こちらのお寺、山上の伽藍へは、一般の車の乗り入れが出来ません。
ケーブルカー、専用車両、徒歩のいずれかでお参りする事になります

因みに一行は、日常生活ではあまり乗る機会のないケーブルカーを利用。
米裕さんは、高野山へ上る時の事を思い出したようです

***********

参拝者の目を惹くのが、『聖天宮』の文字のある鳥居。

聖天とは、歓喜天とも呼ばれており、願い事は何でも叶えて下さるという
大変な力をお持ちの、天部の神さまの中のお一方です

『宮』というと、神社を想像しがちですが、この字が持つ元々の意味とは
『何かが宿る所』という事。

ですから『聖天宮』とは、『聖天さまをお祀りした場所』を指します。

この聖天さま、商売人には馴染み深い神さまですが、一度願い事をすると
その後一生休む事なく、時間を決めて供物を捧げ続けなければならない、
信仰するには覚悟の必要な神さまと言われています。

***********

空海さまが、不動明王の利剣五本を観じられた事で名付けられたという、
山号にもなっている『五剣山』

唐へ旅立つ前、焼き栗八つを埋めた空海さま
恵果さまより密教の全てを授かり帰国した後、お礼参りに訪れたところ、
それら八つの焼き栗は、立派な木に成長していたと伝えられています。

科学的には有り得ない話ですが、そんな有り得ない事が現実になるような
素晴らしい教えを求め、お大師さまは決死の覚悟で海を渡ったという事を
我々は心に留めておくべきでしょう。

***********

さて、皆さんお待ちかね、米裕さんの創作小噺『凸凹同行記』。

八栗寺の大きな菩提樹を見て、大喜びのごんた。
四国霊場が発心・修行・菩提・涅槃という四つの道場に例えられる事から
『菩提』という言葉に親しみを感じているようです。

ところで、『菩提』の意味は?

ごんた、そこまでは知らなかったようですが、たけやんによると、それは
『悟りの智慧』という事だそうです。

仏教には『三大霊樹』と呼ばれる樹木がありますが、菩提樹もその一つ。
お釈迦さまがその下で瞑想し、悟りを開かれた事に由来します。

もう一つが、無憂樹
お釈迦さまがお生まれになった時にあった木と言われており、インドでは
乙女の恋心を叶える、または出産・誕生・結婚に関わる幸せの木として、
人々に親しまれています。

三番目の霊樹が、沙羅双樹
お釈迦さまの臨終に際し花を咲かせ、供養するかの如く降り注いだ様子が
真っ白な鶴が羽を広げたようだった、と伝えられる木です。

尚、その光景を『鶴林』と表現するという事は、第二十番札所・鶴林寺で
たけやんが説明したのですが、ごんたはすっかり忘れているようです。
http://kikuhenro.blog.shinobi.jp/Entry/56/

お釈迦さまとの御縁を頂いたものは、人間だけでなく、野の植物でさえも
有り難い存在になる事に、ごんたは感動している様子。

そんなごんたを見て、たけやんが一言。
「ごんたも修行を積めば、いわれのある木が出来るかも。

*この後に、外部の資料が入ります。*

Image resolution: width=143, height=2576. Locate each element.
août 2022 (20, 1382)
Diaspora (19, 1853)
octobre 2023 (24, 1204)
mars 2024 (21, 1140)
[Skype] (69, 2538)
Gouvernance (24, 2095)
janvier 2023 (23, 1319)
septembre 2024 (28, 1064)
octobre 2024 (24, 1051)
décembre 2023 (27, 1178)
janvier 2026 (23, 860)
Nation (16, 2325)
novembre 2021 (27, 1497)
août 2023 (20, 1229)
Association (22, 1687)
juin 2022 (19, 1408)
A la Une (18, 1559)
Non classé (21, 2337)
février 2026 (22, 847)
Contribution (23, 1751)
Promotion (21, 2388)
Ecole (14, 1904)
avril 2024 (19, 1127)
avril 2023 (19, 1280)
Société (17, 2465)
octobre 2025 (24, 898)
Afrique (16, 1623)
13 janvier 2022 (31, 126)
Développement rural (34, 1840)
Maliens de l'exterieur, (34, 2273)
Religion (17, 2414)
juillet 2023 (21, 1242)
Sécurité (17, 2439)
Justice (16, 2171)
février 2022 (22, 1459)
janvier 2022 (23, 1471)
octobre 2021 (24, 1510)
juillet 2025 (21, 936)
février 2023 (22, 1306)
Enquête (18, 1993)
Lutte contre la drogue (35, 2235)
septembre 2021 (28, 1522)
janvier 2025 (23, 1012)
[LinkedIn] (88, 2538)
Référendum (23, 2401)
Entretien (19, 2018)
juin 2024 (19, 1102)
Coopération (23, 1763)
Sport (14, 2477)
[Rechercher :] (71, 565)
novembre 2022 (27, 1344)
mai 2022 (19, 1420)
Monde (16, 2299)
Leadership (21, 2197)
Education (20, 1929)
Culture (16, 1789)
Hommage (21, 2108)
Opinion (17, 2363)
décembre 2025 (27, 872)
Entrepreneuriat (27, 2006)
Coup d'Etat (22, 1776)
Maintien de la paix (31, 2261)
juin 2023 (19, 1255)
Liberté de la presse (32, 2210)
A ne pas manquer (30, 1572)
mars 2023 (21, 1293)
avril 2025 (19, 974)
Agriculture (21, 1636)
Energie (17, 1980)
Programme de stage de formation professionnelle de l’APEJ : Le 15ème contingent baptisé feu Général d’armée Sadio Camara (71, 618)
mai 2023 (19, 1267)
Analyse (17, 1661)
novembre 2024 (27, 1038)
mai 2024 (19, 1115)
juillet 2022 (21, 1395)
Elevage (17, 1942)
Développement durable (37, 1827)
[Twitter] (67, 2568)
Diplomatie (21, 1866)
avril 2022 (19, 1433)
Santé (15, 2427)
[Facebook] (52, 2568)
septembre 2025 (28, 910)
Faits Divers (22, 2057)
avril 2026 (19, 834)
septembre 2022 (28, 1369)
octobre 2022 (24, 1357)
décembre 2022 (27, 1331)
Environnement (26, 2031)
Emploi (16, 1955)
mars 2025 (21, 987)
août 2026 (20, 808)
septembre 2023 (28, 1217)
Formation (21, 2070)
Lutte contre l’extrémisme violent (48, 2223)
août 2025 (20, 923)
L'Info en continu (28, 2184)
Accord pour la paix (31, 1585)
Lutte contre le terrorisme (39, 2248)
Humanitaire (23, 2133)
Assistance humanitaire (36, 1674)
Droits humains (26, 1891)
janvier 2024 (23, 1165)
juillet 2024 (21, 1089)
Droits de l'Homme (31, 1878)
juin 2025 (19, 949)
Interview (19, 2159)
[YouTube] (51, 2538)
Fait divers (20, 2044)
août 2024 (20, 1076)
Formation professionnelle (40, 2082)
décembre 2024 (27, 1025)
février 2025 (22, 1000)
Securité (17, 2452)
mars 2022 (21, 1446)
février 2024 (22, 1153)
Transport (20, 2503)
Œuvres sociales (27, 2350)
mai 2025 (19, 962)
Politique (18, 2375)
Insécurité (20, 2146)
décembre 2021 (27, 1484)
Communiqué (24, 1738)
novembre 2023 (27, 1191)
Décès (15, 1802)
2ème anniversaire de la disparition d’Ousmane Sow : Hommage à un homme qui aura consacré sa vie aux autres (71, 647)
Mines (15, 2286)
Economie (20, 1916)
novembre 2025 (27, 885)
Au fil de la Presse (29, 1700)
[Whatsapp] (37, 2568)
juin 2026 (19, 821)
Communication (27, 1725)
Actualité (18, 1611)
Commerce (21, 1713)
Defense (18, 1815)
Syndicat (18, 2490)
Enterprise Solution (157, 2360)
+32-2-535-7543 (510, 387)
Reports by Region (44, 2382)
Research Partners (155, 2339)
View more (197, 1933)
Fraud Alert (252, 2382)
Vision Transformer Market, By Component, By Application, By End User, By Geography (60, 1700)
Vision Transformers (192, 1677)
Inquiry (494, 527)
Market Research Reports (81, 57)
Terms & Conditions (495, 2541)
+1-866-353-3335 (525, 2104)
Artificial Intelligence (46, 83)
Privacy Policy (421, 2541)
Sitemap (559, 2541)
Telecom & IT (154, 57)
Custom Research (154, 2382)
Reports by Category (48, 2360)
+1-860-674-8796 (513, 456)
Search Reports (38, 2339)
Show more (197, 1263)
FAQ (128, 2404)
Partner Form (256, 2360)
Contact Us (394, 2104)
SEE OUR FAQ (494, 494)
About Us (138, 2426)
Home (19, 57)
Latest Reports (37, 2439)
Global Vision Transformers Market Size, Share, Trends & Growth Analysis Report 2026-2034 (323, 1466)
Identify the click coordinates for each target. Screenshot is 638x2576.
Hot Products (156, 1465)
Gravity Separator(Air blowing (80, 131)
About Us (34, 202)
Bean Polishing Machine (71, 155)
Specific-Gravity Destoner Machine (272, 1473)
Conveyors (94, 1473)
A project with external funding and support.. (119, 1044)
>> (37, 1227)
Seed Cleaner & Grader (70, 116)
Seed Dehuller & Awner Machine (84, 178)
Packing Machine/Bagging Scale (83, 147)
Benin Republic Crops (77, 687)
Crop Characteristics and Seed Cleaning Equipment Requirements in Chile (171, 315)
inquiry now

」

・・・・・・・・・・・

お釈迦さまのお弟子さんの中に、槃特という物覚えの悪い方がいました。

自分の名も覚えられない彼ですが、大きく名前を書いた木切れを背負って
日々の修行に励み、やがて悟りを開いたという、大変に偉い方でした。

槃特さんが遷化された後、お墓の周りに見知らぬ草が生え始めました。

『自身の名を荷なって修行された』という槃特さんのエピソードに因んで
その草は『茗荷』と名付けられました。

だから、『茗荷を食べると物忘れする』と、今も言われています。

・・・・・・・・・・・

この話を聞いたごんた。
道端に見つけた見知らぬ花を『記念の花』として、大喜びですが・・・

どうやらそれは、食虫植物のモウセンゴケだったようです。

***********

本堂とお大師堂の間に聖天さまがお祀りされていますが、高さを見ると、
本堂が一番高い場所で、次が聖天さま、そしてお大師堂という順番。

これは、仏・神・人『位』を表現しています。

冒頭でも述べた通り、聖天さまは大変なお力をお持ちである反面、我々が
信仰するには、相当の覚悟を要する神さまです。

それは『死ぬまで休まず』という面もさることながら、それを破った時は
『とんでもない罰が当るのではないか』という、恐怖が伴うからです。

ただ、裏を返せば、キッチリと密接なお付き合いをさせて頂けば、神仏は
我々の方を『振り返って下さる』という事実を示しているとも言えます。

天部の神さまは、それだけ単体でお祀りされる事はなく、こちらの様に、
御本尊さま、そしてお大師さまと共にいらっしゃいます。

なので、そういう『恐い』印象の強い天部の神さまに願い事をする場合は
まず、自身の不足をしっかり自覚し、その部分を御本尊に補って頂くよう
お力添えをお願いします。

その上で神さまに対面し、自分の名・数え年・住まい、そして願事を述べ
それが叶った時の(お礼参りも含めて)決意を表明します。

ですから神さまにお願いをするという事は、それだけの一大決心が必要で
お願いするだけの資格が自分にあるか、そして自分の願いの叶った暁には
それをどのようにして世の中に役立てるか
という所まで、お参りする前に
キチンと考えておく必要があります。

願をかけるには、自分の好きな事を我慢する=『身を慎む』という態度、
そして、世のため人のために役立つ様、身を捧げる決意が不可欠です。

こうして見ると、神さまへ『相談する』『お願いをする』といった行為は
相当な真剣さを要求される事であって、短い人生におそらく数度きりの、
本当に重大な局面に限って許される性格のものだろうと思います。

各地で人々の信仰を集めている神仏は多くいらっしゃいますが、中でも、
こちらの『八栗の聖天さま』の様に、それぞれの『土地の名』が冠された
神さま・仏さまは、その地域の人に支えられ、愛されて来た歴史があり、
それだけ功徳がある事、御利益を頂ける事の証でもあります。

***********

・・・という訳で、今回のダイジェストはこの辺で。

詳しくは、FMくらしきのOAと、Podcastでチェック!!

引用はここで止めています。